Part of it is definitely nostalgia, as reading a book like this reminds me of being a teenager and being so excited about the worlds of comics and superheroes and wanting to learn as much as I could about them, but the relative paucity of books on the subject leading me to pore through things like Overstreet Price Guides and just contemplating the strange names of characters I had never seen a cartoon featuring before.
This sort of thing fires the imagination in the way even the comics themselves may not. Don’t get me wrong, I’ll read all the Phantom Reporter or and Red Raven comics Marvel cares to publish, but there’s just something about imagining those characters that I enjoy.
This book is nothing but writing about those characters—some from The Twelve, a few from the other 70th Anniversary Special one-shots, some that are completely new to me—and thus I’m really looking forward to tucking into it when I have some free time.
Runaways #14 (Marvel) Well, that was certainly unstatisfying. Kathryn Immonen and Sara Pichelli’s run ends almost as soon as it begins, after just four and a half issues. They sure don’t get much of a chance to wrap things up here, either. Chases uncle extends an offer to the teen team, and they neither accept nor reject it. A dead character or two seemingly return from the dead (see the cover for one of ‘em), another character gets run down by a car and is on his or her deathbed on the last page, with the words “The end…For now…” along the bottom of the last page.
It’s totally unfair. Terry Moore got nine issues, and his run was terrible.

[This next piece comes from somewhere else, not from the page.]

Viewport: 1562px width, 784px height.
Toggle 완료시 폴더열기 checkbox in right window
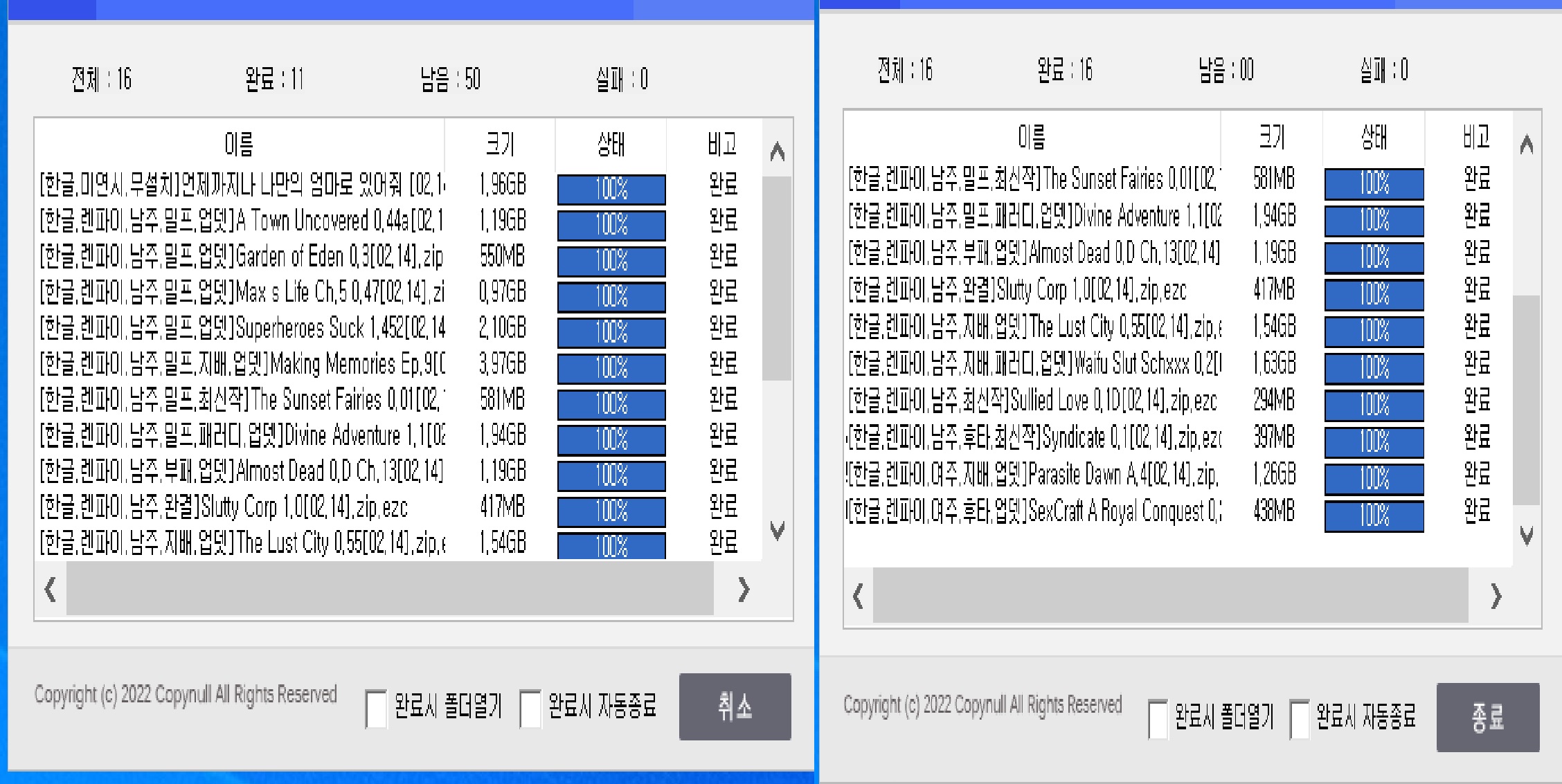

Superman #691 (DC) I skipped the last issue of this series, because it had this repulsive cover by Fernando Dagnino and Raúl Fernandez and tied into all the other Super-titles I’m not reading for the month, so I figured I could do without it. How much can change in one storyline?
Apparently a lot, as Mon-El is thought dead, someone destroyed Metropolis’ sewer system so thoroughly that the combined might of the Justice League and Society can’t fix it and thus the city stands on the brink of collapse, because none of the Flashes or Green Lanterns standing around in the sewer thought of just run/fly over to the next city and start importing bottled water.

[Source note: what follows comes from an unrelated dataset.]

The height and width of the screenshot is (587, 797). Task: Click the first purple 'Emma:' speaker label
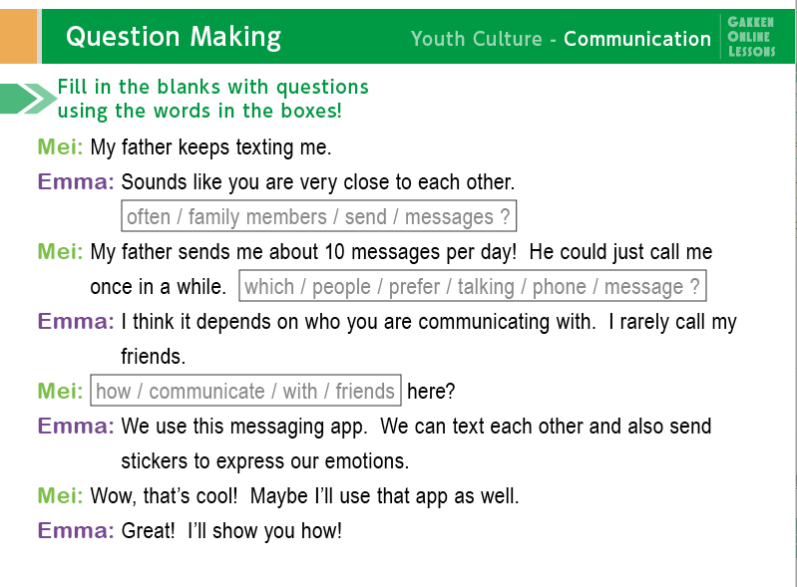76,182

This is why the world needs Superman! He would have just flown up to a frozen lake in Canada and brought back a gigantic chunk of ice to melt into water. He is apparently the only superhero on Earth smart enough to figure a way around a water shortage. (Also, can’t Firestorm make water, through his transmutation powers?)
So James Robinson sort of lost me on the first page of this issue, as my suspend-my-disbelief muscles were already strained to the limit by the Everyone On Earth Hates Superman Just Because premise.
I’d given up pretending to take the story seriously by the point where The Guardian reveals Mon-El’s secret identity, which you’ll recall uses the last name Kent, to a bar full of cops. So it didn’t even bother me when Robinson trotted out another Legion character I’m unfamiliar with, revealing her costume in a way that was probably significant to someone who knew exactly who she was and what her deal was (i.e. someone who is not me).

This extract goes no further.